The article attempts to place the "Illegal Art" exhibition in the context of the larger legal debate surrounding appropriation art by comparing the pieces in the show to famous copyright cases, such as the 2 Live Crew case. The author also pays close attention to the economic constraints place on appopriation artists by licensing fees, cease-and-desist letters, and other tools of copyright permission holders. Overall, the article sides firmly with the validity of the art and the necessity for its legalization - no surprise, considering that the article is written for the Creative Commons. Succintly summarizing his point, Slater writes, "Had these legal limitations [on appropriation art] existed years ago, perhaps collage, rap, and Pop Art would have been sued to death before they ever had a chance to flourish. These days, the implication is that these appropriations are lower artforms, deserving legal treatment suited to petty thievery."

This article will definitely be very helpful for my project; it provides a general background on the use of appropriation art to comment driectly on copyright issues.

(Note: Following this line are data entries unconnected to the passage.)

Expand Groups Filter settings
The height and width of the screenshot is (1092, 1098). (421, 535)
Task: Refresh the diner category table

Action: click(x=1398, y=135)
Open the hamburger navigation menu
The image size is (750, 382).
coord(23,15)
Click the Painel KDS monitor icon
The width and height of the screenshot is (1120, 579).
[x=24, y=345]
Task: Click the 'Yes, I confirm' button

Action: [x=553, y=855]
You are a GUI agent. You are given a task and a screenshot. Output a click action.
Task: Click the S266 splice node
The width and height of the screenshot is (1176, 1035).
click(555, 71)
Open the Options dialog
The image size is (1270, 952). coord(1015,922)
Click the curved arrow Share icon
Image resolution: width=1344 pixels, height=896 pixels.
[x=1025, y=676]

Voegtli, Naomi A. "Rethinking Derivative Rights" Brooklyn Law Review 63. 1213 (1997).
 
Voegtli makes a very strong argument for a new interpretation of the right to create derivative works, basing her analysis of the problem not only on legal knowledge, but also on art criticism.  She cites many important artworks that have used appropriated content - Warhol's Campbell's soup can and Brillo box, Duchamp's "readymades," and the writings of Shakespeare and T.S. Eliot; in the current climate of cease-and-desist letters, licensing fees, and multi-million dollar lawsuits, Voegtli claims, there is no room for this type of creation.  She cites many reasons that broadly interpreted derivative rights are counterintuitive to the spirit of copyright; in her words, they "inhibit socially beneficial creative activities, result in a reward system in which the size of the reward has little to do with the amount of labor put in to create the work, grant protection of exploitive use even for works with little personality interest, ignore the true nature of authorship, limit democratic discourse, and frustrate people's reasonable expectations with respect to copyrighted works."  She then moves on to discuss new standards that could be put into effect, allowing for a more logical take on the rights to derivative works.
 
Voegtli's article is very useful in the way that it carefully balances art history and criticism with copyright law; she carefully juggles information relating to Pop Art, semiotics, rap music, the 1976 Copyright Act, postmodernism and fair use standards, all in the same article.  This is a very valuable perspective on copyright issues; by having a background knowledge in art as well as legal matters, she actually is trained to make the aesthetic judgements required by copyright law.

Greenberg, Lynne A. “The Art of Appropriation: Puppies, Piracy and Post-Modernism.”  Cardozo Arts and Entertainment Law Journal.  11 (1992):  1-33. 

Greenberg’s article discusses visual art making practices connected with post-modernism and how these conflict with copyright. The article looks at neo-conceptual traditions, such as appropriation art, a serious art movement in which the artist “works by lifting images from artistic images of the past and creating replicas of these images …By confiscating the ideas, images, and even styles of the masters, the Neo-Conceptual artists radically defy the modernist ethic of individual authorship, the authenticity of expression, and artistic uniqueness as a primary goal of the avant-garde.” (p. 14). 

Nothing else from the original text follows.